(Provided records)

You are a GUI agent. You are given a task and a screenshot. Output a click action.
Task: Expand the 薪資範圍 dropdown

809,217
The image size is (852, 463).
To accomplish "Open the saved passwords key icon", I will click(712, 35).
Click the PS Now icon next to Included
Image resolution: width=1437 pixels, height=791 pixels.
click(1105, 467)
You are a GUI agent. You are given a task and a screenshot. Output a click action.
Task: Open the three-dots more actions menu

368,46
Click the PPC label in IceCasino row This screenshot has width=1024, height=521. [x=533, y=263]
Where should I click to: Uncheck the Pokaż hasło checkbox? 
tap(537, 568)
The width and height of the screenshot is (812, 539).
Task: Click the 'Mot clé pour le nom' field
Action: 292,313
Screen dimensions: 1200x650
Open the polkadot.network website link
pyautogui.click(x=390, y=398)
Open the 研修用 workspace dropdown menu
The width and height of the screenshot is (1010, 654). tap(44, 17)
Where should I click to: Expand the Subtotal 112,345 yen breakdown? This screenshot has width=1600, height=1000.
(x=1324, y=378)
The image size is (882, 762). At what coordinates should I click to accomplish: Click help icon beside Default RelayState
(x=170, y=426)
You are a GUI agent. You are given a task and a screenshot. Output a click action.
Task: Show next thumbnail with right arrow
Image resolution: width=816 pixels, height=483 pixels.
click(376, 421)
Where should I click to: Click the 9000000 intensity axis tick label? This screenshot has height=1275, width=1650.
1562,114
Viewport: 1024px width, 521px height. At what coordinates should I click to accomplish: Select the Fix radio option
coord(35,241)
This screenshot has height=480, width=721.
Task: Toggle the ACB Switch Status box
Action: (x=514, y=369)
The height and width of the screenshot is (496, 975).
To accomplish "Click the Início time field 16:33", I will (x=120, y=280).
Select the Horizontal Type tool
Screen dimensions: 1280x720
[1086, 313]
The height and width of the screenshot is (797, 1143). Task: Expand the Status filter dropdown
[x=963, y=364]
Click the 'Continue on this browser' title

(End Provided records)

# Task directions
The full material has to be written out again exactly as shown.

# Result
You are a GUI agent. You are given a task and a screenshot. Output a click action.
Task: Expand the 薪資範圍 dropdown

809,217
The image size is (852, 463).
To accomplish "Open the saved passwords key icon", I will click(712, 35).
Click the PS Now icon next to Included
Image resolution: width=1437 pixels, height=791 pixels.
click(1105, 467)
You are a GUI agent. You are given a task and a screenshot. Output a click action.
Task: Open the three-dots more actions menu

368,46
Click the PPC label in IceCasino row This screenshot has width=1024, height=521. [x=533, y=263]
Where should I click to: Uncheck the Pokaż hasło checkbox? 
tap(537, 568)
The width and height of the screenshot is (812, 539).
Task: Click the 'Mot clé pour le nom' field
Action: 292,313
Screen dimensions: 1200x650
Open the polkadot.network website link
pyautogui.click(x=390, y=398)
Open the 研修用 workspace dropdown menu
The width and height of the screenshot is (1010, 654). tap(44, 17)
Where should I click to: Expand the Subtotal 112,345 yen breakdown? This screenshot has width=1600, height=1000.
(x=1324, y=378)
The image size is (882, 762). At what coordinates should I click to accomplish: Click help icon beside Default RelayState
(x=170, y=426)
You are a GUI agent. You are given a task and a screenshot. Output a click action.
Task: Show next thumbnail with right arrow
Image resolution: width=816 pixels, height=483 pixels.
click(376, 421)
Where should I click to: Click the 9000000 intensity axis tick label? This screenshot has height=1275, width=1650.
1562,114
Viewport: 1024px width, 521px height. At what coordinates should I click to accomplish: Select the Fix radio option
coord(35,241)
This screenshot has height=480, width=721.
Task: Toggle the ACB Switch Status box
Action: (x=514, y=369)
The height and width of the screenshot is (496, 975).
To accomplish "Click the Início time field 16:33", I will (x=120, y=280).
Select the Horizontal Type tool
Screen dimensions: 1280x720
[1086, 313]
The height and width of the screenshot is (797, 1143). Task: Expand the Status filter dropdown
[x=963, y=364]
Click the 'Continue on this browser' title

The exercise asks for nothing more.